Perhaps Plex’s best feature is the ability to appropriately present your (legitimately obtained) media utilising a number of sources around the web, with episode guides, artwork and more automatically imported. If you’re looking for a one-machine media centre, it’s worth considering Kodi, which can run on the cheap-as-chips Raspberry Pi – but if you have processing power to spare, don’t overlook Plex.
8. Best media player: PotPlayer
Continuing the leftfield choices, we’ve plumped for PotPlayer over VLC for those times when you just want to play some media without going through the rigmarole of adding it to Plex’s library. Why? Well, we’ve found it to be slightly more stable than recent versions of VLC, and it comes with numerous codecs as well as OpenCodec support for those more obscure files.
PotPlayer is overflowing with cool features to make your viewing experience absolutely perfect, too – we’re impressed with its wide range of filters, which can clean up murky video rips (or compensate for dodgy monitors) rather nicely. PotPlayer is also clever enough to analyse filenames and automatically pick up the next episode if you’re watching a TV series. Just make sure you name your files appropriately.
9. Best PC cleaning software: PC Decrapifier
Just about every new PC, if you don’t set it up yourself, comes complete with a whole raft of software you neither want or need. But that second part of the equation can be a little difficult to fathom sometimes – who knows if removing a particular application will cripple your machine? Well, PC Decrapifier knows.
Run it on a fresh machine and PCD will skim through everything your PC’s manufacturer has snuck in there, matching apps against its database to give you information about what the software does and whether it’s safe to remove. You’ll usually be able to wipe the offending software clean quickly and easily, often in an unattended manner.
So if you’re picking up a new laptop, make sure you have this on hand – and PCD is even useful for cleaning up well-used Windows installations.
10. Best app launcher: Launchy
The Start menu has been much-maligned since the transition to Windows 8 and 10. Perhaps this is an issue of personal taste or nostalgia, or perhaps Microsoft’s renovations really were that poor – we’ll leave that up to you to decide.
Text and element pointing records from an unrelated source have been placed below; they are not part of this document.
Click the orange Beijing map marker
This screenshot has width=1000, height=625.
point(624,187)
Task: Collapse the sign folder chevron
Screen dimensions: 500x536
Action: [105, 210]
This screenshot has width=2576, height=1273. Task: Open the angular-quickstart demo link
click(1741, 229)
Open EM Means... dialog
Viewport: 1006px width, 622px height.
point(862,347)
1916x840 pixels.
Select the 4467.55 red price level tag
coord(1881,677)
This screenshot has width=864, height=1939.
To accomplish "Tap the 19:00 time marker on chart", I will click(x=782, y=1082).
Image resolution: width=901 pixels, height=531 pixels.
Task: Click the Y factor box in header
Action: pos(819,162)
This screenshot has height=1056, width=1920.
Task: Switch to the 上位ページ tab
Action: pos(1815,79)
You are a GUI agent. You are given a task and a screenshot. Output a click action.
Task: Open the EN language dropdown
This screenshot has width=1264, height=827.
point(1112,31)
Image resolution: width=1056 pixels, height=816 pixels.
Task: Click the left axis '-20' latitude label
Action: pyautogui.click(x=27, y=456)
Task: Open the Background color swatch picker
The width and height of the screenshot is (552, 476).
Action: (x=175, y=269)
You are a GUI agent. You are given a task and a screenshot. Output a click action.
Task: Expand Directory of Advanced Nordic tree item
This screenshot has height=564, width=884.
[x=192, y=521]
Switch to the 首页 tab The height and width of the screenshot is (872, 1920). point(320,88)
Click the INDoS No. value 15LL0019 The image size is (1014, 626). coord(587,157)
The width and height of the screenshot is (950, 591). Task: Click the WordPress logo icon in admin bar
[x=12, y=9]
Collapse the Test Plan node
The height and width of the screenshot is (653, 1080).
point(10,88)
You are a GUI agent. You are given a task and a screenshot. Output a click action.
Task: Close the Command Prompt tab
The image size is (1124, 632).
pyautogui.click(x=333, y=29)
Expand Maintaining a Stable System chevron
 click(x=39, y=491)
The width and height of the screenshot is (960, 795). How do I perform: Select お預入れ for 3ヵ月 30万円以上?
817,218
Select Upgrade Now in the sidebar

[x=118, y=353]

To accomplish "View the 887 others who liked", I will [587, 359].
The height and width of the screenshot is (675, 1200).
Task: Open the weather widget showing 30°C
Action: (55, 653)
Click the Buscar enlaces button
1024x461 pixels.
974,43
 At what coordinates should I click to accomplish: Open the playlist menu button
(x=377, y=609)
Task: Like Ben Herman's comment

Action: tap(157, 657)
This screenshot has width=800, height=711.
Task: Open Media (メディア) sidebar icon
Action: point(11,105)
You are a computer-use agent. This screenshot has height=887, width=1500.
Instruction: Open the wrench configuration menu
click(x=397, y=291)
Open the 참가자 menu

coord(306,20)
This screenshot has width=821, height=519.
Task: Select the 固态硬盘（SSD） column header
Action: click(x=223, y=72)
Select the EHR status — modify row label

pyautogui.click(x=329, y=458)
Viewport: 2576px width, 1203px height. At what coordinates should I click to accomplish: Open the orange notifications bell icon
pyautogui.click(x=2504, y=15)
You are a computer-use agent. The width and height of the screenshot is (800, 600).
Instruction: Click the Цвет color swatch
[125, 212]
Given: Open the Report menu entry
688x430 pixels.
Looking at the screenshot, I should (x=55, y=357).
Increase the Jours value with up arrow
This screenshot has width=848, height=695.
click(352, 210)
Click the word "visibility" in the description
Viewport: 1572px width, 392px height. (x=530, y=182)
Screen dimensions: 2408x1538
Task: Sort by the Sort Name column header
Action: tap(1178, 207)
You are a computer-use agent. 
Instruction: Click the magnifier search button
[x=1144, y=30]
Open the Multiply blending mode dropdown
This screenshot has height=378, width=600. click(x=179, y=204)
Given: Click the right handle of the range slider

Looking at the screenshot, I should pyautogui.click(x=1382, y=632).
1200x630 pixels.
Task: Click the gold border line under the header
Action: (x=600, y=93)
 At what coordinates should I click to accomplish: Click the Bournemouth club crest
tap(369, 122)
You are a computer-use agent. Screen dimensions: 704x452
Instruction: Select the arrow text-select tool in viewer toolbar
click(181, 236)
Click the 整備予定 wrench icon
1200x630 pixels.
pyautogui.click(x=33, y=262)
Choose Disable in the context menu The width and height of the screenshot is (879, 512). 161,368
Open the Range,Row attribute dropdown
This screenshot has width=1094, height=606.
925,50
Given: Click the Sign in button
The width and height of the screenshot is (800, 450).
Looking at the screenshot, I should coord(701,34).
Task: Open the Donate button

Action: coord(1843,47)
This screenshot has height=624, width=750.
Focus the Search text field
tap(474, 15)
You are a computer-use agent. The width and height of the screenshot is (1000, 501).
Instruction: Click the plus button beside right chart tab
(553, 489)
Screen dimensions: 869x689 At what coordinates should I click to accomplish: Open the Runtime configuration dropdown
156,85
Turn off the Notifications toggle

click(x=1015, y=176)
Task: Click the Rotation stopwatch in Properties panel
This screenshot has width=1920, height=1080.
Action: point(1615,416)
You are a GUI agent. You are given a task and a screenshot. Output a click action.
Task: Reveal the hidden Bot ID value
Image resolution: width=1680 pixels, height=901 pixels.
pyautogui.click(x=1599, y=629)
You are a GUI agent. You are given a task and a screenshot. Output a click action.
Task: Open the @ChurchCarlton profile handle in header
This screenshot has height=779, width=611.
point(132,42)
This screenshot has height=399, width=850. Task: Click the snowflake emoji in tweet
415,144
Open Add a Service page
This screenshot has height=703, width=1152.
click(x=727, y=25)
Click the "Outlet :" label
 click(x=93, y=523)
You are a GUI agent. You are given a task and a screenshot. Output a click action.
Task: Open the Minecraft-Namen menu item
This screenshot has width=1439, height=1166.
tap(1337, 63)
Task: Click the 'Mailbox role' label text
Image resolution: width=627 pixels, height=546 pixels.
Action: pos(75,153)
While Launchy doesn’t directly replace said menu (try the excellent Classic Shell for a Windows 7-style experience) it does show that there’s a better way of doing things. A quicker way to get your apps launched, without using the mouse at all.
Just hit Alt+Spacebar to pop Launchy up, and start typing to find your chosen app. But it doesn’t just run programs – Launchy knows where your files are so you can type part of a filename to start it, or even start typing a directory name to automatically open an Explorer window at that location. Windows’ own search facility replicates many of these features, but we reckon Launchy does it a lot better and far less intrusively.